Early hominids largely looked and acted like apes. With one key difference: they stood and walked upright. This change in posture and mobility had profound implications for our evolution and "may have initiated the greatest musical revolution in human history." That is the ironic conclusion of Reading University archaeologist Steven Mithen, who continues his search for the essence of human behavior in his latest book, The Singing Neanderthals.

Particularly within the past two million years, early humans refined the ability to walk, run and jump. With big brains and bottoms, spring-loaded legs, and sophisticated sensorimotor control, they could also dance, Mithen argues, if not sing.

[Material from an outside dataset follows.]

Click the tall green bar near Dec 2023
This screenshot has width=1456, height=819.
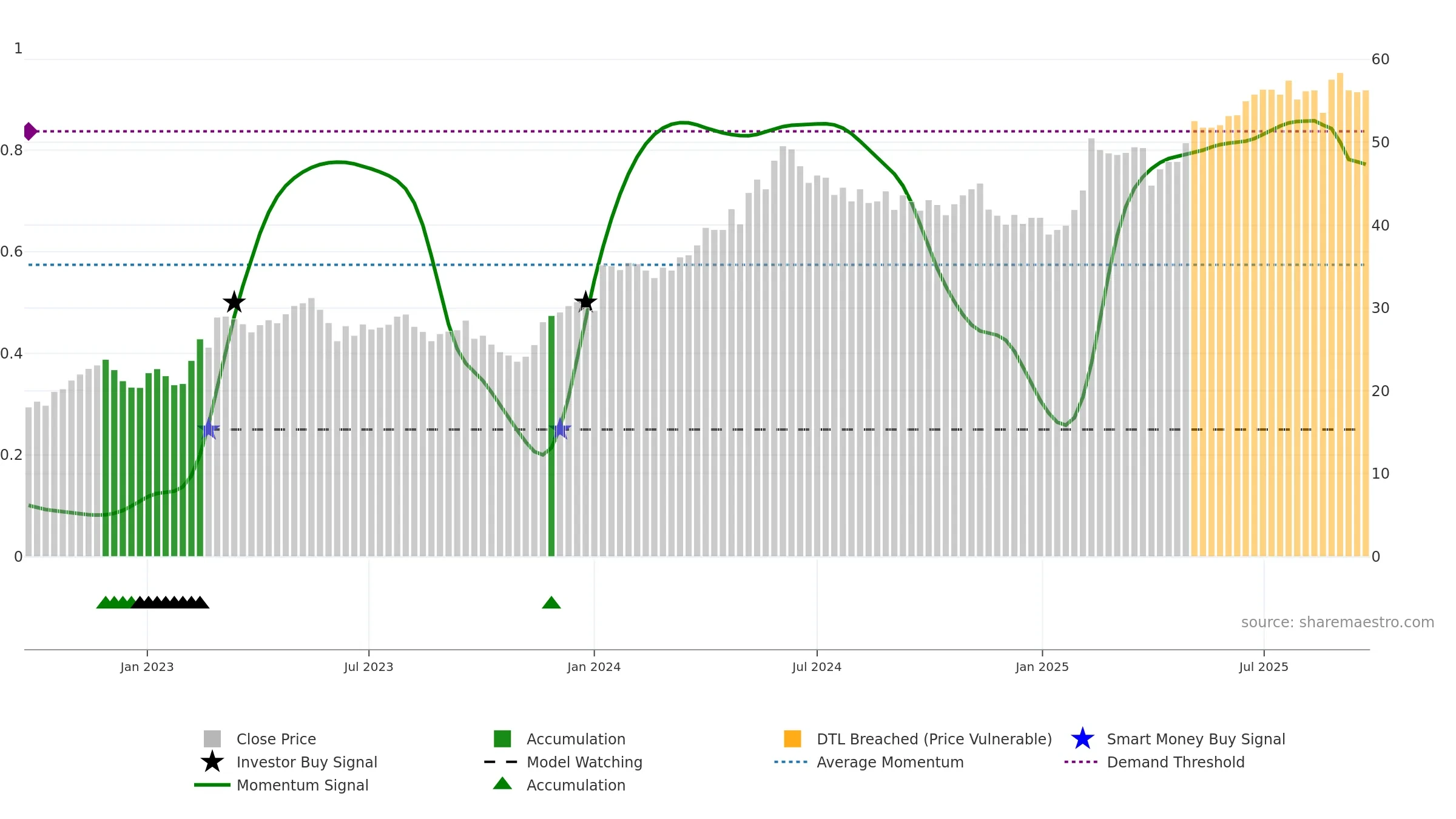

With a fascinating blend of neurology, anatomy, archaeology, developmental psychology and musicology, Mithen seeks the source of our propensity for making music, a universal human feature that has been strangely neglected compared with the origin of language. Darwin, naturally, touched on the topic, positing that unable to woo with words, our ancestors "endeavored to charm each other with musical notes and rhythm."

Essential to both bipedal locomotion and music, rhythm plays a pivotal role as well in language. Music and language share other intriguing attributes. Both can move or manipulate us. Both can be spoken, written or gestured. Both possess hierarchical structure. And both seem to activate multiple regions of our brains.

Mithen takes on linguist Steven Pinker's assertion that music is just an entertaining invention, not a crucial biological adaptation like language. He carefully constructs and deliberately lays out his argument that music's evolution holds the key to language.

Yes, language ultimately supplanted music's role in emotional expression and became our means of conveying ideas and information. Music, however, still stirs our most basic emotions. Until the relatively recent advent of syntactic language in modern humans, Mithen maintains, it was music that helped hominids find a mate, soothe a child, cheer a companion or provide a group's social glue.

Like language, much of music does not fossilize. We have elegant bird-bone flutes as old as 36,000 years from sites in Germany and France--unequivocal musical instruments. Beyond that, one is hard-pressed to display tangible evidence of music's role in prehuman society. Mithen must speculate that Neandertals, for instance, strummed stalactites, drummed on mammoth skulls or otherwise made music without leaving a trace. But step inside a cave used by prehistoric people, and it is easy to appreciate its acoustic potential. By drawing data from a diverse range of disciplines, Mithen makes a persuasive case that our ancestors got rhythm and brings to prehistory a sense of sound.